PROBLEM REQUIREMENTS
Can you reproduce only the rows in the stretch from "Given: Click the back arrow sidebar icon" through "point(1,286)", swapping "arrow" for "caret" and leaving everything else unchanged?

WORKING DATA

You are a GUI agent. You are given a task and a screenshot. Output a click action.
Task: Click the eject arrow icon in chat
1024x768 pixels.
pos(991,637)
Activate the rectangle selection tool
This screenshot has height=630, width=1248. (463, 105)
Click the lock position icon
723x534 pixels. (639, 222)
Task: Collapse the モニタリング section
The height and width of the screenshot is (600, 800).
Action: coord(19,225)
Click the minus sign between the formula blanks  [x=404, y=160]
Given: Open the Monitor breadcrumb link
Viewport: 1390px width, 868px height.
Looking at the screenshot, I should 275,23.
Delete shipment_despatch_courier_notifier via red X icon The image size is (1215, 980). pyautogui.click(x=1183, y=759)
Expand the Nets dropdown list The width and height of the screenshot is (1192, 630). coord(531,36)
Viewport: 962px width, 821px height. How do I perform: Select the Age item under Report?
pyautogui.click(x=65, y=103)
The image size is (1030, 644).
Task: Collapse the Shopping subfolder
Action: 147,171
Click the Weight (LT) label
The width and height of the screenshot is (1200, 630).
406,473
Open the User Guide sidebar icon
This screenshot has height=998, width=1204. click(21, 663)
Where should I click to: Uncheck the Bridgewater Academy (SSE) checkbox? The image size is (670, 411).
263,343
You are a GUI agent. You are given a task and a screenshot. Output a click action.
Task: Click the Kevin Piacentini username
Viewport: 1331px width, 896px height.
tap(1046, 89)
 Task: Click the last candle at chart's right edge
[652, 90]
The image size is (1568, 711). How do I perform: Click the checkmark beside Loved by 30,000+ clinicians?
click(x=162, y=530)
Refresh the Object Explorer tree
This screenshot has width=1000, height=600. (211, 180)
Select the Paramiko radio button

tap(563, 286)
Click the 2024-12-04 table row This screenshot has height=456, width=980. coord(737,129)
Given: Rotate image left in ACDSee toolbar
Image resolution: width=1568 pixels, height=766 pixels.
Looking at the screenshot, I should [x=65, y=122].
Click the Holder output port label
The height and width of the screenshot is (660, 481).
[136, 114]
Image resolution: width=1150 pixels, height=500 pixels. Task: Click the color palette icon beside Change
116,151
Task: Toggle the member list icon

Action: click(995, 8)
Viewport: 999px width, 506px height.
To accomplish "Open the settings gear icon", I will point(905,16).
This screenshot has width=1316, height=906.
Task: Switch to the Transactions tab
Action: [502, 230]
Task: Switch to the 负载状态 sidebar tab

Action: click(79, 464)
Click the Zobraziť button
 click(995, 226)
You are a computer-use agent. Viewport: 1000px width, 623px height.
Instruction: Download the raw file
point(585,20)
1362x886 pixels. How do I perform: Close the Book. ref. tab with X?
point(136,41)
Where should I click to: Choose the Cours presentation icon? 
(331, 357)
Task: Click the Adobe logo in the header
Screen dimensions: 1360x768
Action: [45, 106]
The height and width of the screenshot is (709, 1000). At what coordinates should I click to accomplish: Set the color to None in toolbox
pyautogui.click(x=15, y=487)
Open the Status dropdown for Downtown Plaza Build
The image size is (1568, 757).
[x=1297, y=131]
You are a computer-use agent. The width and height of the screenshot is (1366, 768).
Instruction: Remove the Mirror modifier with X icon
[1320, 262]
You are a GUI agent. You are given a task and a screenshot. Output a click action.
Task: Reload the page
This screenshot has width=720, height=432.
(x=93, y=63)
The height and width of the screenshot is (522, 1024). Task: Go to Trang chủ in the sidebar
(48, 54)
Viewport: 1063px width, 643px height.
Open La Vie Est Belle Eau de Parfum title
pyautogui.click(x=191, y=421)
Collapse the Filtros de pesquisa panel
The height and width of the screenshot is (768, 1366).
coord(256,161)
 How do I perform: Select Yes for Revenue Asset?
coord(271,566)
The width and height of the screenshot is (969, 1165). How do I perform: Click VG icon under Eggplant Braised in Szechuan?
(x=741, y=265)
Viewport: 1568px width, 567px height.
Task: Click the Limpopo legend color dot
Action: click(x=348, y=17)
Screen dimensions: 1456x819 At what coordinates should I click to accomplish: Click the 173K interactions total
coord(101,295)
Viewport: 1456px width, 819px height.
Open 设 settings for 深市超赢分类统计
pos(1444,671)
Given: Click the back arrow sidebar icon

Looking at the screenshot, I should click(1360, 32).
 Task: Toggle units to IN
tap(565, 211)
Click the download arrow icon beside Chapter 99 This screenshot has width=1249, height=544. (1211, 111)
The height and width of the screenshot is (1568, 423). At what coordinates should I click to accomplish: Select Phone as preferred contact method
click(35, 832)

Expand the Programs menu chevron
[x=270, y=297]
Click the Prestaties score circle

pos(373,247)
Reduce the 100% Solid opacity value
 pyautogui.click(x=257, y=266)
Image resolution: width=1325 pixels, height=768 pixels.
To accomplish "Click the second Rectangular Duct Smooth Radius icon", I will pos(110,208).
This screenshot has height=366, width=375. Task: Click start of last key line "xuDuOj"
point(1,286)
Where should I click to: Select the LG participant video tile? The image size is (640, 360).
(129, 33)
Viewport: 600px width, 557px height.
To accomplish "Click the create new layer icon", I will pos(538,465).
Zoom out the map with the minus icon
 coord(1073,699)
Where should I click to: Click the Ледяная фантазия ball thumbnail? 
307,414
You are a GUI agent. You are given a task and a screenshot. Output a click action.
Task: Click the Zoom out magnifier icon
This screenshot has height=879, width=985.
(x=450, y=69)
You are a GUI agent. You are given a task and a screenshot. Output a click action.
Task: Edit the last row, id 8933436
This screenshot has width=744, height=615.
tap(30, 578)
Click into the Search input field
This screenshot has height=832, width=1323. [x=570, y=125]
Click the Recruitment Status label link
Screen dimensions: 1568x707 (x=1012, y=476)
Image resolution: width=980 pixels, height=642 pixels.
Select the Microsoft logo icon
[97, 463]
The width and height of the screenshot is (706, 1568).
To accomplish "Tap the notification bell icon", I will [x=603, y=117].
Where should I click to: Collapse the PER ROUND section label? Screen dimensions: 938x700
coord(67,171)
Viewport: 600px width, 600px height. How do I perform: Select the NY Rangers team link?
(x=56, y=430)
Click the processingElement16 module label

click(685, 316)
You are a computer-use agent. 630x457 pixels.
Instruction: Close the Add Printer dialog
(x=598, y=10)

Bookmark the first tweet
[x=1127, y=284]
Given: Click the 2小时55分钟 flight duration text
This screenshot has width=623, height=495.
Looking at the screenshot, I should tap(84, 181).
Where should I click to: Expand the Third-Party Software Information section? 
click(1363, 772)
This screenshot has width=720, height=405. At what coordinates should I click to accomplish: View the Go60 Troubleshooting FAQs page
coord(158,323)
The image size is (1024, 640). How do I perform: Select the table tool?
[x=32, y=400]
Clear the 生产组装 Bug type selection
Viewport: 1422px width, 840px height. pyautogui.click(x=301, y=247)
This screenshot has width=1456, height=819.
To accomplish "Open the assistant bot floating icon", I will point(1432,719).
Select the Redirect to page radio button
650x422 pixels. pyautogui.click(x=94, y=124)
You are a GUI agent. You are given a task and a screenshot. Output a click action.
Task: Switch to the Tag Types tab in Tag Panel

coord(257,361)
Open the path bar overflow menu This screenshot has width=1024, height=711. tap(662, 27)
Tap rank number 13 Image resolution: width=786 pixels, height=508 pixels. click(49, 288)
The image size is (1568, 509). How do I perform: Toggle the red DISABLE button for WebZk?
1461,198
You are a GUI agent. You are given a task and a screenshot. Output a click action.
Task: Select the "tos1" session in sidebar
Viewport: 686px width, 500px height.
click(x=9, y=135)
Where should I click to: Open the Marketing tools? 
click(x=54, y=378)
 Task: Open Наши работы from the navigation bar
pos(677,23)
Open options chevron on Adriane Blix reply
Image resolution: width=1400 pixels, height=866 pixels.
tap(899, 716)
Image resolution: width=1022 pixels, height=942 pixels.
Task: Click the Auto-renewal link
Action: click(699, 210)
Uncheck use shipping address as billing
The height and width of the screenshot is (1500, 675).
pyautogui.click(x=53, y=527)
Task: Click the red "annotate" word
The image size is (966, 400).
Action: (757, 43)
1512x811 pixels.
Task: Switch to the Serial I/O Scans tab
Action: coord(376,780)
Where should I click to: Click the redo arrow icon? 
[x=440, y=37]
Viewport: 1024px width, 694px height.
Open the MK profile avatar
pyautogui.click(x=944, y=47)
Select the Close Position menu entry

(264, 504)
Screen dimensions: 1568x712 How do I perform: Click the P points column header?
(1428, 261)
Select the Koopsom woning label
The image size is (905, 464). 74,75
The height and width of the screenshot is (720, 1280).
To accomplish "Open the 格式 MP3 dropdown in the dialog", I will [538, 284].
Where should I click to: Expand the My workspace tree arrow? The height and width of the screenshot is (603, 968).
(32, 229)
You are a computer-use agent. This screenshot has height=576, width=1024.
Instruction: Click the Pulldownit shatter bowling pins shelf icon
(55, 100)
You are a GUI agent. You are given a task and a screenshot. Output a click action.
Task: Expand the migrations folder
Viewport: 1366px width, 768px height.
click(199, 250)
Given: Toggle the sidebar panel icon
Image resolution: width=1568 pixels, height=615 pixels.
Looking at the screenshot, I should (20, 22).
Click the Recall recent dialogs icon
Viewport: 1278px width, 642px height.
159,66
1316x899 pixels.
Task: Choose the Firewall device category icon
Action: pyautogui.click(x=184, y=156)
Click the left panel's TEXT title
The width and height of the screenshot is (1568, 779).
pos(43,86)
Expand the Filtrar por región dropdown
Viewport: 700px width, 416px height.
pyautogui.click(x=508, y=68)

EXERCISE RESPONSE
Given: Click the back caret sidebar icon

Looking at the screenshot, I should click(1360, 32).
 Task: Toggle units to IN
tap(565, 211)
Click the download caret icon beside Chapter 99 This screenshot has width=1249, height=544. (1211, 111)
The height and width of the screenshot is (1568, 423). At what coordinates should I click to accomplish: Select Phone as preferred contact method
click(35, 832)

Expand the Programs menu chevron
[x=270, y=297]
Click the Prestaties score circle

pos(373,247)
Reduce the 100% Solid opacity value
 pyautogui.click(x=257, y=266)
Image resolution: width=1325 pixels, height=768 pixels.
To accomplish "Click the second Rectangular Duct Smooth Radius icon", I will pos(110,208).
This screenshot has height=366, width=375. Task: Click start of last key line "xuDuOj"
point(1,286)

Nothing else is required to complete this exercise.